Freeland Cafe celebrates 50 years of food and friendship

Freeland Cafe remains a popular spot for old friends to meet and take in some grub.

Five decades later, Freeland Cafe remains a popular spot for old friends to meet and take in some grub.

This weekend, the South Whidbey restaurant is commemorating its 50th birthday. Customers are invited to come by for enticing meal specials and a free slice of cake.

These days, things may look a little different than in 1974. For one, the jukebox has a touch screen and can be controlled through a smartphone app. The TVs in the bar where sports fans gather to watch the Mariners win – or lose – are flat screens. And an outdoor patio allows regulars to enjoy their omelet or burger and fries al fresco, while their pooches can chow down on dog treats made in house.

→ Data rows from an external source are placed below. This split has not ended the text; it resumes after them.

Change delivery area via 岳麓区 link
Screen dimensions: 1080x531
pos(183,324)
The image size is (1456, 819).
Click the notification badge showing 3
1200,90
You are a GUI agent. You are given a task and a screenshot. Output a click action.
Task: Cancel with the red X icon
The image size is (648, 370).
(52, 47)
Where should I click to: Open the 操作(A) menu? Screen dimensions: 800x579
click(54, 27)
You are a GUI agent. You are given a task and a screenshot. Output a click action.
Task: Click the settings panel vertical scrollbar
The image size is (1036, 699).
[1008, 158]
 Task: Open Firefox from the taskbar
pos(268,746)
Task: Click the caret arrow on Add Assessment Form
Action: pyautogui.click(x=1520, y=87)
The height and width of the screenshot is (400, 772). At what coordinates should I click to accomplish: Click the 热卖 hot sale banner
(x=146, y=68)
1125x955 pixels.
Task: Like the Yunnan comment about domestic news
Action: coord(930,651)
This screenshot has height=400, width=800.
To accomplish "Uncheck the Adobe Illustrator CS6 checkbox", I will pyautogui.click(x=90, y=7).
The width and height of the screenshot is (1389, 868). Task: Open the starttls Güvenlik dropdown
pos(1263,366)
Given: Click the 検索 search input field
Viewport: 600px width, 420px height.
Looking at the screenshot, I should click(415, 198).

But what hasn’t changed are the loyal clientele and the friendly neighborhood atmosphere of the restaurant and bar, which was busy even on a recent rainy Tuesday afternoon. Some regulars, like Terry Thomas, said he has been coming to Freeland Cafe for 25 years. Others, like Adam Shults, found it to be a comfortable place after experiencing a stressful medical event in his life.

On June 1, Deb and Jeff Kennelly will also be celebrating five years of ownership of the island institution. In 2019, the Kennellys purchased the cafe from the three daughters of Bob and Virina Bryant, the original owners. They stayed true to classic menu favorites such as Loco Moco, Spam and eggs, and biscuits and gravy that Petite Bryant-Hunt, Dawn Swamp and Lani Bryant-Anderson served.

“The Portuguese sausage that they were buying, we’re buying,” Deb said. “We drive across the ferry just like Petite did when she was here and go to the same place and buy the same sausage.”

“We flip a coin. Loser goes,” Jeff joked.

Along the way, the couple incorporated some new menu items that have become a big hit, like the Reuben sandwich and specialty cocktails such as an Espresso Martini. Gluten-free options and the Impossible Burger are also new additions. Not too long ago, the old favorite shrimp and chips made a comeback.

The Washington residents moved to Whidbey for Freeland Cafe, which is the first restaurant they’ve ever owned.

“It was a place that you could bring your family,” Deb said. “It was good food, it was affordable food.”

The Kennellys have had an unusual tenure; nine months into their ownership, the COVID-19 pandemic arrived and shut down indoor dining. Like any small business, they dealt with the challenges of the rising cost of goods and finding enough staff. Jeff himself stepped into the kitchen as the head cook for over a year.

Just a few months ago, the restaurant finally began opening seven days a week again, a feat which took four years to accomplish. Customers who have been missing the taste of El Corral – a beloved Mexican restaurant in the Bayview area that closed its doors last August – can find Manuel Marcial’s cooking on the menu three nights a week. This unique collaboration between the Freeland Cafe and El Corral owners started in December.

“We truly transition menus,” Deb said. “There are not burgers available during that time.”

According to a previous South Whidbey Record story, before 1974, Freeland Cafe was known as Kimball’s Cafe. Locals who have been coming into the restaurant for years have told the Kennellys many colorful stories.

“We always hear all the time that the bar used to be called the broom closet,” Deb said.

“That’s the password that means they’ve been around a while,” Jeff quipped.

Other longtime diners are surprised to hear that there is a bar tucked into the back of the restaurant.

On Saturday, the owners plan to go all out with a giant sheet cake.

When asked if Freeland Cafe will make it to 100, Deb replied, “I don’t know why it wouldn’t, honestly, because every year you just keep going with it. I think it’s beautiful. And I think we have done some amazing things to it.”

Eventually, they hope to pass that magic on to the next generation. If the right person comes along, the Kennellys have considered selling the business, which is listed for $1.6 million on

Freeland Cafe is located at 1642 E. Main St. and is open 7 a.m. to 8 p.m. every day except Sunday, when opening time is 8 a.m.